═══ SUPPLIED DATA ═══
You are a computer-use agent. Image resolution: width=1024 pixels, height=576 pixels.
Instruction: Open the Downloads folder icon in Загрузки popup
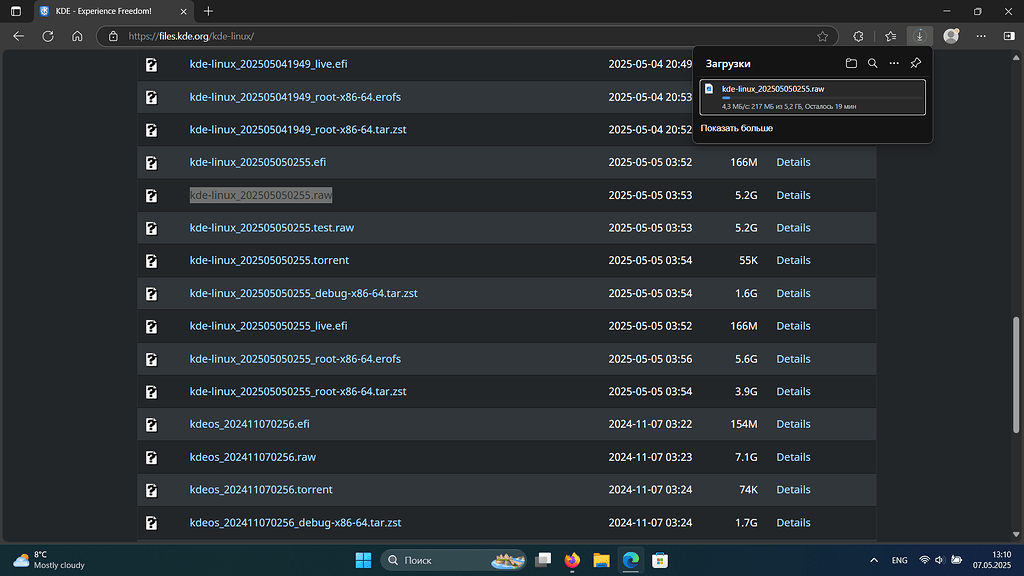tap(851, 63)
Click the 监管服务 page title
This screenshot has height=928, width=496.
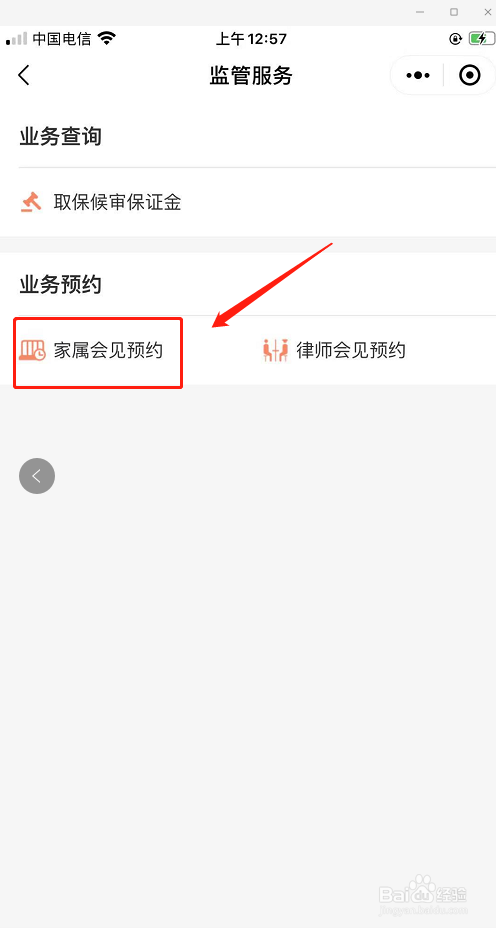251,75
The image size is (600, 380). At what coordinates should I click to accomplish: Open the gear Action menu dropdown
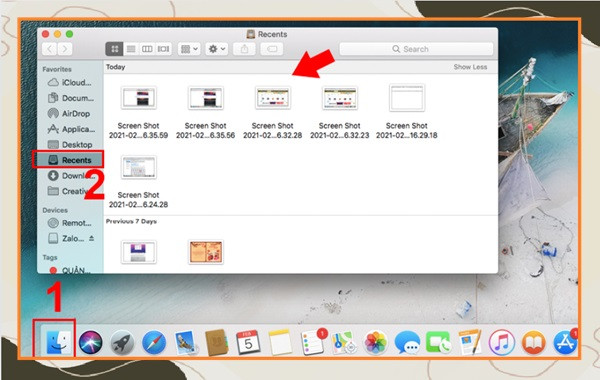click(217, 49)
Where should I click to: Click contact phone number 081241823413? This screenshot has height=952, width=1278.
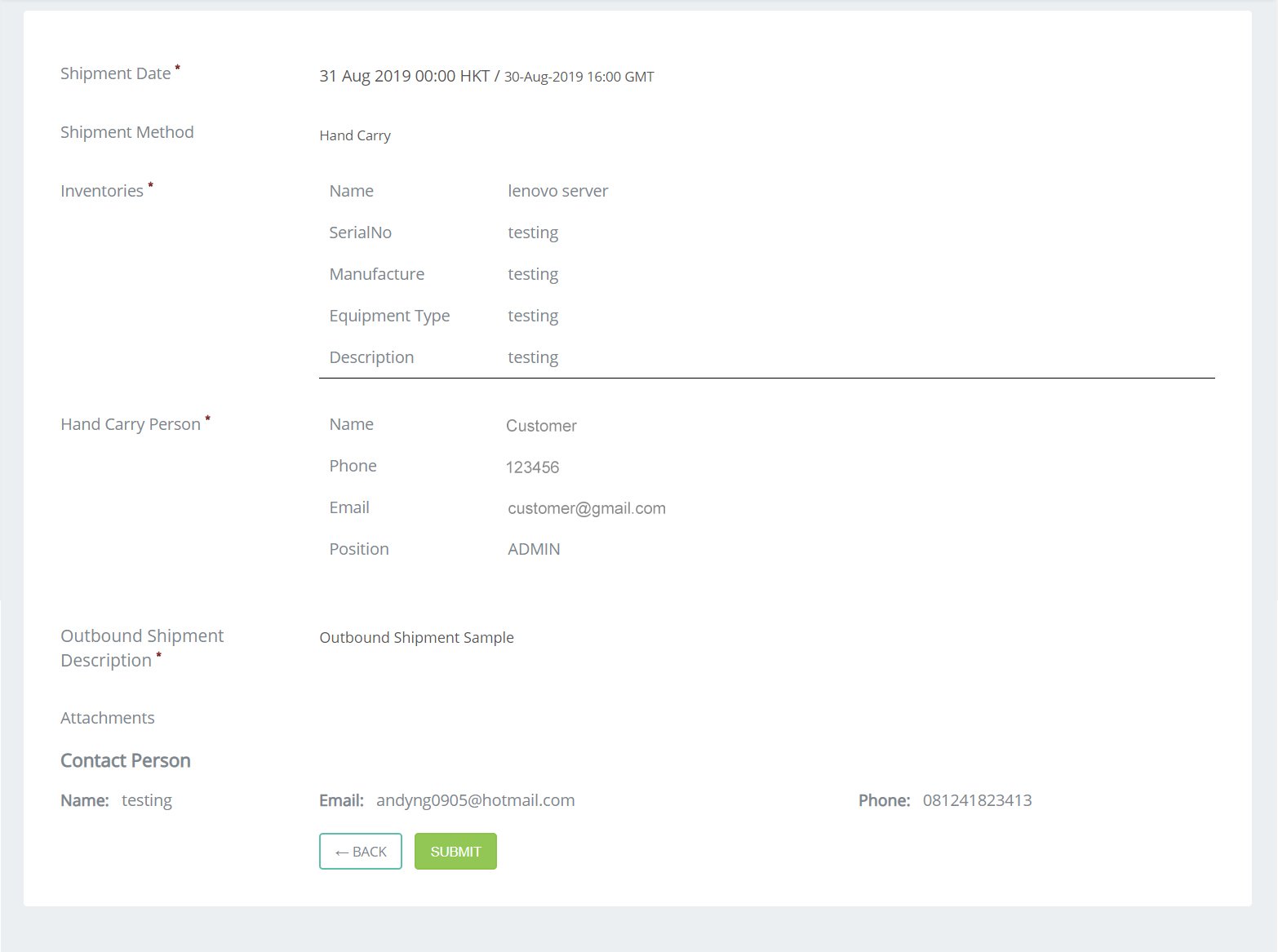(x=977, y=800)
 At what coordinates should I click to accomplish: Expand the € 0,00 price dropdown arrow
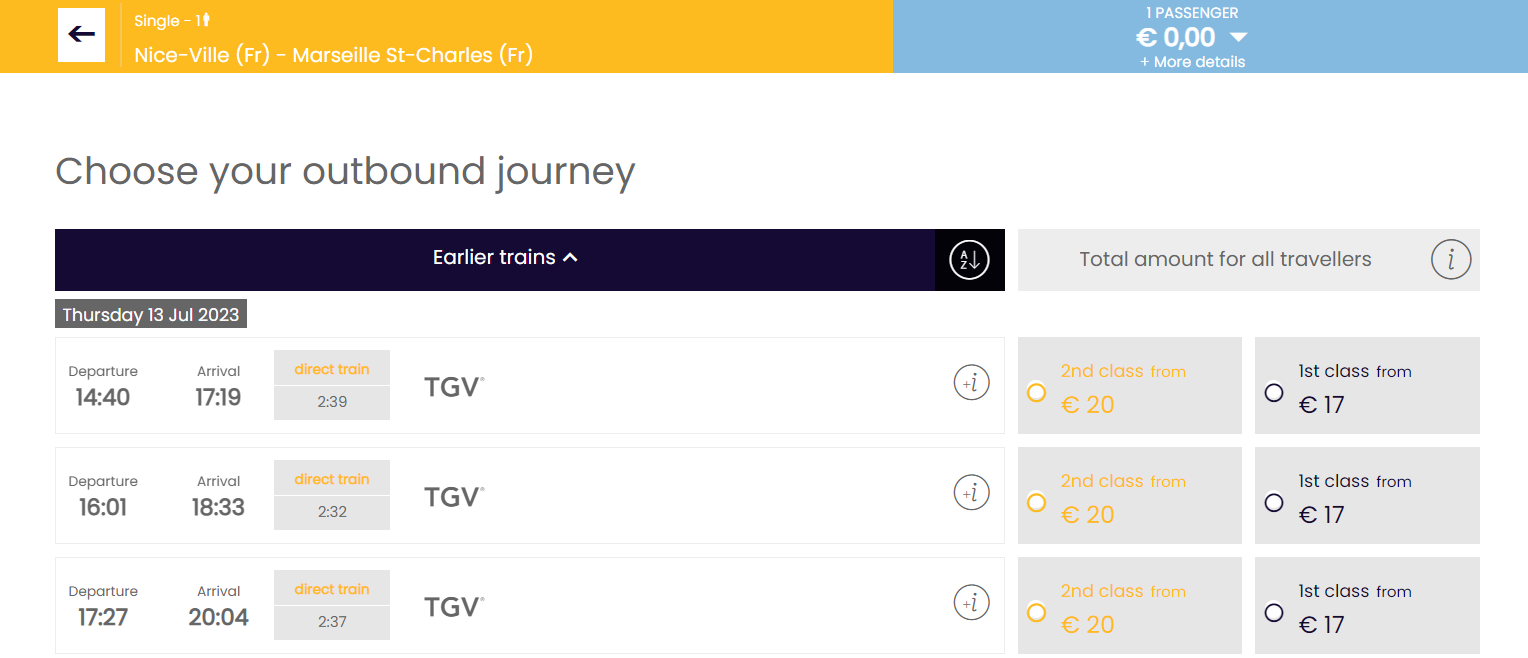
═══
Above are the records; repeat them exactly, omitting every picture.

You are a computer-use agent. Image resolution: width=1024 pixels, height=576 pixels.
Instruction: Open the Downloads folder icon in Загрузки popup
tap(851, 63)
Click the 监管服务 page title
This screenshot has height=928, width=496.
251,75
The image size is (600, 380). At what coordinates should I click to accomplish: Open the gear Action menu dropdown
click(217, 49)
Where should I click to: Click contact phone number 081241823413? This screenshot has height=952, width=1278.
(x=977, y=800)
 At what coordinates should I click to accomplish: Expand the € 0,00 price dropdown arrow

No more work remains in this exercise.